▸ **Goal of the exercise**: Reproduce the items below with every "computer-use agent" swapped for "desktop agent", keeping everything else the same.

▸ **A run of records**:
<<<<

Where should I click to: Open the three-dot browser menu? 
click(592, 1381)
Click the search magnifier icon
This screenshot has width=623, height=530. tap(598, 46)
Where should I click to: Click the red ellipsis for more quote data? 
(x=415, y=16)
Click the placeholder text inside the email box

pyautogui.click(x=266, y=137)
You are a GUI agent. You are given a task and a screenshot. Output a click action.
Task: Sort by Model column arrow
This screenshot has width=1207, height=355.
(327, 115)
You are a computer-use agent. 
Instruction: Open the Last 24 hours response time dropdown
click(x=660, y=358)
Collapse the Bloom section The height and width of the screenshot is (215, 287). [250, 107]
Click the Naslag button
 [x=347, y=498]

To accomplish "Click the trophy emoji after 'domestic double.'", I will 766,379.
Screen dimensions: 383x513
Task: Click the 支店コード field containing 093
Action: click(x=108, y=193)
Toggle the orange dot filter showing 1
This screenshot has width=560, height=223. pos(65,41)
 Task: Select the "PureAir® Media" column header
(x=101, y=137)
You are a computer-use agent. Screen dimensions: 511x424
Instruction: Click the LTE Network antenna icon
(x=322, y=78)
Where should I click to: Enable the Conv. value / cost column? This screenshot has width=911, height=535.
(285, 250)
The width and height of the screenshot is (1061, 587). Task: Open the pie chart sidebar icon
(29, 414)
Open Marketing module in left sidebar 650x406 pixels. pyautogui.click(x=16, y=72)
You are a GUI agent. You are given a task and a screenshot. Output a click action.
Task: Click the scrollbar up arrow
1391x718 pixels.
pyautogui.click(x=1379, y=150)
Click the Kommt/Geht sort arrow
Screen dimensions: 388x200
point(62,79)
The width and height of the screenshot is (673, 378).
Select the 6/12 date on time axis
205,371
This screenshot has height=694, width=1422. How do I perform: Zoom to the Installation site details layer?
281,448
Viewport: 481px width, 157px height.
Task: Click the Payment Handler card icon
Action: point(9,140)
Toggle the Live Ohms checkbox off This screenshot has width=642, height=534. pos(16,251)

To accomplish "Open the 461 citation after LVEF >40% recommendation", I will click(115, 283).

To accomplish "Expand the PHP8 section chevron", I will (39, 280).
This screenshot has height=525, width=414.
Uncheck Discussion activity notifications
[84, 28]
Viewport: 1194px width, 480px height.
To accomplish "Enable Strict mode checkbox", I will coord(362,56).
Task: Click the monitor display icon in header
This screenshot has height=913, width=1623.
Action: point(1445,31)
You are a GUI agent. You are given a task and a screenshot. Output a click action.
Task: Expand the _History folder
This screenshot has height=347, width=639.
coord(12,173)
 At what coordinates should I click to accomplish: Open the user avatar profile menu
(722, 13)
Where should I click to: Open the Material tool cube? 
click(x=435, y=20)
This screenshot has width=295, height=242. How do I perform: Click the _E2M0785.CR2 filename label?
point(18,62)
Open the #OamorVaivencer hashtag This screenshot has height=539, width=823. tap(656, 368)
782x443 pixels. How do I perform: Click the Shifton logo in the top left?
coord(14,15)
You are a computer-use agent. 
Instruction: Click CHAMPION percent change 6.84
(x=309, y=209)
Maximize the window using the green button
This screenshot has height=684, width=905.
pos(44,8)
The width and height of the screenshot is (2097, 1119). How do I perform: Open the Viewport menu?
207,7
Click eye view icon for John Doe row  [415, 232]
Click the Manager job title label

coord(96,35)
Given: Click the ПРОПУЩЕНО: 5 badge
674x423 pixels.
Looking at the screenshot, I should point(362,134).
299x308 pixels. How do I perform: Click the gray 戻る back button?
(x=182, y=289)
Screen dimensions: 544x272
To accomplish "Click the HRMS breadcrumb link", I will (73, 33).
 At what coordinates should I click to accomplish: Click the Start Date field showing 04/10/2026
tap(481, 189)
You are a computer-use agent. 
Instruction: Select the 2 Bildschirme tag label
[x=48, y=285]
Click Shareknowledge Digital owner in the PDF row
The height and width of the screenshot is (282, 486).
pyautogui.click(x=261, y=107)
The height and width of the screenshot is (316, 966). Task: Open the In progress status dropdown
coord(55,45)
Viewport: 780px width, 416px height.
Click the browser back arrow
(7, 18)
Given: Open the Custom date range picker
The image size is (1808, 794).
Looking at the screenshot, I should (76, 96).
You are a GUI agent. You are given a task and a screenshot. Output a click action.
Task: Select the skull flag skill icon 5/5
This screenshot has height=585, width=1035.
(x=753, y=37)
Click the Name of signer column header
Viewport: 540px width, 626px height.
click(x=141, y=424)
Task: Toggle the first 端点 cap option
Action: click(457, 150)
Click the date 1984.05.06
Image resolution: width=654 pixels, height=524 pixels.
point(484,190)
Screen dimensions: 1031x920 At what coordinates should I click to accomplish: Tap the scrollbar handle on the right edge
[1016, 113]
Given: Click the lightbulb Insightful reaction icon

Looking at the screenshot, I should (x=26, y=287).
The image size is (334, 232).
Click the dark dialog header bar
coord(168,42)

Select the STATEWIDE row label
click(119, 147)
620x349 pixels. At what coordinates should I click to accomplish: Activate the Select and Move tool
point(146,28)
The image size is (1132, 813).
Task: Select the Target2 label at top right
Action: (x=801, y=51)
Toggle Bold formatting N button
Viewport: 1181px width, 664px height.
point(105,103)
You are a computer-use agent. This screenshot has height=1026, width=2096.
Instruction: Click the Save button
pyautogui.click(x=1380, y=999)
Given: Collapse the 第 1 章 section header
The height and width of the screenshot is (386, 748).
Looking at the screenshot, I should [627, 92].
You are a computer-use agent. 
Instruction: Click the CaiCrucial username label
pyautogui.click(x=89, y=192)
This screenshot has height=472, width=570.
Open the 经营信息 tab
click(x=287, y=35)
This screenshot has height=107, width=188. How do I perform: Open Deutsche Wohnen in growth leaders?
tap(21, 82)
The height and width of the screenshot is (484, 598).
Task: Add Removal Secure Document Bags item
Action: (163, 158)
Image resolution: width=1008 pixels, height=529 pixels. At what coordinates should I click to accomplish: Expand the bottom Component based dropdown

>>>>

▸ **Reply**:
Where should I click to: Open the three-dot browser menu? 
click(592, 1381)
Click the search magnifier icon
This screenshot has width=623, height=530. tap(598, 46)
Where should I click to: Click the red ellipsis for more quote data? 
(x=415, y=16)
Click the placeholder text inside the email box

pyautogui.click(x=266, y=137)
You are a GUI agent. You are given a task and a screenshot. Output a click action.
Task: Sort by Model column arrow
This screenshot has width=1207, height=355.
(327, 115)
You are a desktop agent. 
Instruction: Open the Last 24 hours response time dropdown
click(x=660, y=358)
Collapse the Bloom section The height and width of the screenshot is (215, 287). [250, 107]
Click the Naslag button
 [x=347, y=498]

To accomplish "Click the trophy emoji after 'domestic double.'", I will 766,379.
Screen dimensions: 383x513
Task: Click the 支店コード field containing 093
Action: click(x=108, y=193)
Toggle the orange dot filter showing 1
This screenshot has width=560, height=223. pos(65,41)
 Task: Select the "PureAir® Media" column header
(x=101, y=137)
You are a desktop agent. Screen dimensions: 511x424
Instruction: Click the LTE Network antenna icon
(x=322, y=78)
Where should I click to: Enable the Conv. value / cost column? This screenshot has width=911, height=535.
(285, 250)
The width and height of the screenshot is (1061, 587). Task: Open the pie chart sidebar icon
(29, 414)
Open Marketing module in left sidebar 650x406 pixels. pyautogui.click(x=16, y=72)
You are a GUI agent. You are given a task and a screenshot. Output a click action.
Task: Click the scrollbar up arrow
1391x718 pixels.
pyautogui.click(x=1379, y=150)
Click the Kommt/Geht sort arrow
Screen dimensions: 388x200
point(62,79)
The width and height of the screenshot is (673, 378).
Select the 6/12 date on time axis
205,371
This screenshot has height=694, width=1422. How do I perform: Zoom to the Installation site details layer?
281,448
Viewport: 481px width, 157px height.
Task: Click the Payment Handler card icon
Action: point(9,140)
Toggle the Live Ohms checkbox off This screenshot has width=642, height=534. pos(16,251)

To accomplish "Open the 461 citation after LVEF >40% recommendation", I will click(115, 283).

To accomplish "Expand the PHP8 section chevron", I will (39, 280).
This screenshot has height=525, width=414.
Uncheck Discussion activity notifications
[84, 28]
Viewport: 1194px width, 480px height.
To accomplish "Enable Strict mode checkbox", I will coord(362,56).
Task: Click the monitor display icon in header
This screenshot has height=913, width=1623.
Action: point(1445,31)
You are a GUI agent. You are given a task and a screenshot. Output a click action.
Task: Expand the _History folder
This screenshot has height=347, width=639.
coord(12,173)
 At what coordinates should I click to accomplish: Open the user avatar profile menu
(722, 13)
Where should I click to: Open the Material tool cube? 
click(x=435, y=20)
This screenshot has width=295, height=242. How do I perform: Click the _E2M0785.CR2 filename label?
point(18,62)
Open the #OamorVaivencer hashtag This screenshot has height=539, width=823. tap(656, 368)
782x443 pixels. How do I perform: Click the Shifton logo in the top left?
coord(14,15)
You are a desktop agent. 
Instruction: Click CHAMPION percent change 6.84
(x=309, y=209)
Maximize the window using the green button
This screenshot has height=684, width=905.
pos(44,8)
The width and height of the screenshot is (2097, 1119). How do I perform: Open the Viewport menu?
207,7
Click eye view icon for John Doe row  [415, 232]
Click the Manager job title label

coord(96,35)
Given: Click the ПРОПУЩЕНО: 5 badge
674x423 pixels.
Looking at the screenshot, I should point(362,134).
299x308 pixels. How do I perform: Click the gray 戻る back button?
(x=182, y=289)
Screen dimensions: 544x272
To accomplish "Click the HRMS breadcrumb link", I will (73, 33).
 At what coordinates should I click to accomplish: Click the Start Date field showing 04/10/2026
tap(481, 189)
You are a desktop agent. 
Instruction: Select the 2 Bildschirme tag label
[x=48, y=285]
Click Shareknowledge Digital owner in the PDF row
The height and width of the screenshot is (282, 486).
pyautogui.click(x=261, y=107)
The height and width of the screenshot is (316, 966). Task: Open the In progress status dropdown
coord(55,45)
Viewport: 780px width, 416px height.
Click the browser back arrow
(7, 18)
Given: Open the Custom date range picker
The image size is (1808, 794).
Looking at the screenshot, I should (76, 96).
You are a GUI agent. You are given a task and a screenshot. Output a click action.
Task: Select the skull flag skill icon 5/5
This screenshot has height=585, width=1035.
(x=753, y=37)
Click the Name of signer column header
Viewport: 540px width, 626px height.
click(x=141, y=424)
Task: Toggle the first 端点 cap option
Action: click(457, 150)
Click the date 1984.05.06
Image resolution: width=654 pixels, height=524 pixels.
point(484,190)
Screen dimensions: 1031x920 At what coordinates should I click to accomplish: Tap the scrollbar handle on the right edge
[1016, 113]
Given: Click the lightbulb Insightful reaction icon

Looking at the screenshot, I should (x=26, y=287).
The image size is (334, 232).
Click the dark dialog header bar
coord(168,42)

Select the STATEWIDE row label
click(119, 147)
620x349 pixels. At what coordinates should I click to accomplish: Activate the Select and Move tool
point(146,28)
The image size is (1132, 813).
Task: Select the Target2 label at top right
Action: (x=801, y=51)
Toggle Bold formatting N button
Viewport: 1181px width, 664px height.
point(105,103)
You are a desktop agent. This screenshot has height=1026, width=2096.
Instruction: Click the Save button
pyautogui.click(x=1380, y=999)
Given: Collapse the 第 1 章 section header
The height and width of the screenshot is (386, 748).
Looking at the screenshot, I should [627, 92].
You are a desktop agent. 
Instruction: Click the CaiCrucial username label
pyautogui.click(x=89, y=192)
This screenshot has height=472, width=570.
Open the 经营信息 tab
click(x=287, y=35)
This screenshot has height=107, width=188. How do I perform: Open Deutsche Wohnen in growth leaders?
tap(21, 82)
The height and width of the screenshot is (484, 598).
Task: Add Removal Secure Document Bags item
Action: (163, 158)
Image resolution: width=1008 pixels, height=529 pixels. At what coordinates should I click to accomplish: Expand the bottom Component based dropdown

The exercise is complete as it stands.